Todos los años por estas fechas, con los primeros fríos del otoño, llegaba a este hemisferio una epidemia de gripe, enfermedad infectocontagiosa de origen vírico que se transmite preferentemente por contagio entre humanos. La gente era consciente de su arribada por una sensación generalizada de malestar que se traducía en cefaleas, escalofríos, dolores articulares, congestión de las vías respiratorias, fiebre, disminución del apetito, estornudos y toses. Los síntomas eran tan comunes, banales y conocidos que no hacía falta llamar al médico para diagnosticar la enfermedad, salvo que surgieran complicaciones asociadas a otros padecimientos. Y lo mismo ocurría con el tratamiento aplicable al caso. ¿Quién no sabe que la gripe se cura normalmente con agua, aspirinas y varios días de reposo?

Este año, no obstante, tenemos dos gripes en circulación, la estacional, o propia de cada otoño, y la conocida como gripe A que antes se llamó también «gripe porcina». Hasta que se le cambió el nombre para no perjudicar los intereses comerciales de la potente industria de productos derivados del cerdo.

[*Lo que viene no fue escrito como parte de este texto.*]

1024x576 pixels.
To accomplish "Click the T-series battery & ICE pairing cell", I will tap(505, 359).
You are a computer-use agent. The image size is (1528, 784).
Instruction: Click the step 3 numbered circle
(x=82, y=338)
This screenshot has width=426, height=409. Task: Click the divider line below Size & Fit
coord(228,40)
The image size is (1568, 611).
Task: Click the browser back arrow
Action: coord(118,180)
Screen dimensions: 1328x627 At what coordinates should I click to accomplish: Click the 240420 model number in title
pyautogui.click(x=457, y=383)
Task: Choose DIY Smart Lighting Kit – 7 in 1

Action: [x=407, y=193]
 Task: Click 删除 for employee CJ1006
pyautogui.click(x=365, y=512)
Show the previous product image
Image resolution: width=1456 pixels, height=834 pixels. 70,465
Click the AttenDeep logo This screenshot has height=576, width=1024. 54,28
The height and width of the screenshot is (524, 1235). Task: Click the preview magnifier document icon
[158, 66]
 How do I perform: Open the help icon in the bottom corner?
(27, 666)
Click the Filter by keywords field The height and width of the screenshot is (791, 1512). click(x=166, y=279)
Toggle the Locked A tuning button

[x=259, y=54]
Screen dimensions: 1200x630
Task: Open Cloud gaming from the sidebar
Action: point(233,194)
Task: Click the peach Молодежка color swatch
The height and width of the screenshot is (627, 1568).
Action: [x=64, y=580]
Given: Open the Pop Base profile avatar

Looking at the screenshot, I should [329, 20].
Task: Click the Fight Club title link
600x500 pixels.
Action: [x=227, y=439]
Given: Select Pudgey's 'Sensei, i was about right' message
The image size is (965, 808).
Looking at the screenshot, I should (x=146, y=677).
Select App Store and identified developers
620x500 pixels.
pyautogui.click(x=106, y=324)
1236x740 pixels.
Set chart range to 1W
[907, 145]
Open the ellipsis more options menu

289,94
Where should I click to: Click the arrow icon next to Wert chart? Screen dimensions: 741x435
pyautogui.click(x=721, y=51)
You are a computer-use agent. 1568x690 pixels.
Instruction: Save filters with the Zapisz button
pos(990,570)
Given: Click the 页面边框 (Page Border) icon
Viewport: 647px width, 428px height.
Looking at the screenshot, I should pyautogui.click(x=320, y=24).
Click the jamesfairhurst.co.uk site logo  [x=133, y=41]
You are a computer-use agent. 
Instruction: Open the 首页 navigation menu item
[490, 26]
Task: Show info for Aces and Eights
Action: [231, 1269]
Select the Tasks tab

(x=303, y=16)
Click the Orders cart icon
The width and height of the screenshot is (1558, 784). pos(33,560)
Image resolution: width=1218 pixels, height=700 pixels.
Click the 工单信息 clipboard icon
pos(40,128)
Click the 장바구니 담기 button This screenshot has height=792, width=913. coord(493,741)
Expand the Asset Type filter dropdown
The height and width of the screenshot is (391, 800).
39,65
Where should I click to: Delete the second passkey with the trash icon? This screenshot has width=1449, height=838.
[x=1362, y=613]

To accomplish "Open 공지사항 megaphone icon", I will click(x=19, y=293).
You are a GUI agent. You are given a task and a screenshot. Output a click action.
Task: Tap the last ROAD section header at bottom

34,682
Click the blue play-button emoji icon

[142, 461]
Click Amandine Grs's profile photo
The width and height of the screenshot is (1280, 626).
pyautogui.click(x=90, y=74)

La coincidencia en el tiempo de estas dos clases de gripe viene provocando algunos problemas porque la sintomatología de ambas enfermedades es muy parecida y hasta que los médicos no analizan con detalle cada caso es muy difícil diagnosticar si se trata de la una o de la otra.

Por si esto fuera poco, la clase política mundial, los medios de comunicación y las grandes empresas farmacéuticas han creado un clima artificial de alarma que ha contribuido a aumentar la confusión. En un primer momento, se dijo que la gripe provenía de un virus que había pasado del cerdo al hombre, previo haber sufrido una mutación en unas granjas de México. Según explicaron, las autoridades, el virus mutante podría resultar peligrosísimo para la salud humana, porque se desconocía todo sobre él y no existía una vacuna eficaz en el mercado. Para adobar convenientemente el clima de histeria colectiva, los medios recordaron las funestas consecuencias de la llamada «gripe española» de 1918, a la que se atribuyeron millones de muertos, y las televisiones transmitieron imágenes de miles de ciudadanos mexicanos andando por la calle con mascarillas para prevenir el contagio. La posibilidad de un Apocalipsis vírico se extendió rápidamente por todo el mundo y se dieron algunos incidentes chuscos como el internamiento de unos soldados en un cuartel de Madrid al padecer uno de ellos lo que no pasó de un catarro de verano.

Por supuesto, los políticos, no contribuyeron a tranquilizar el ambiente y se enredaron en discusiones absurdas sobre la cantidad de vacunas que habría que suministrar a la población. En España , por ejemplo, el Gobierno socialista sostenía que solo debería vacunarse a la población de riesgo, un 40% del censo, mientras que la oposición del PP insistía en que la protección debería ser universal para no hacerse cómplice de un genocidio. Afortunadamente, con el paso del tiempo la situación se ha sosegado en buena medida y la ministra de Sanidad ha podido acordar con los consejeros de las 17 comunidades autónomas un calendario de actuaciones medianamente razonable. No sin antes firmar con las grandes multinacionales farmacéuticas un documento que las exime de cualquier responsabilidad sobre las hipotéticas consecuencias negativas de las vacunas que suministran. Igual que hicieron el resto de los gobiernos del llamado mundo desarrollado.

¿A qué vino entonces tanta alarma? ¿Dónde está el negocio?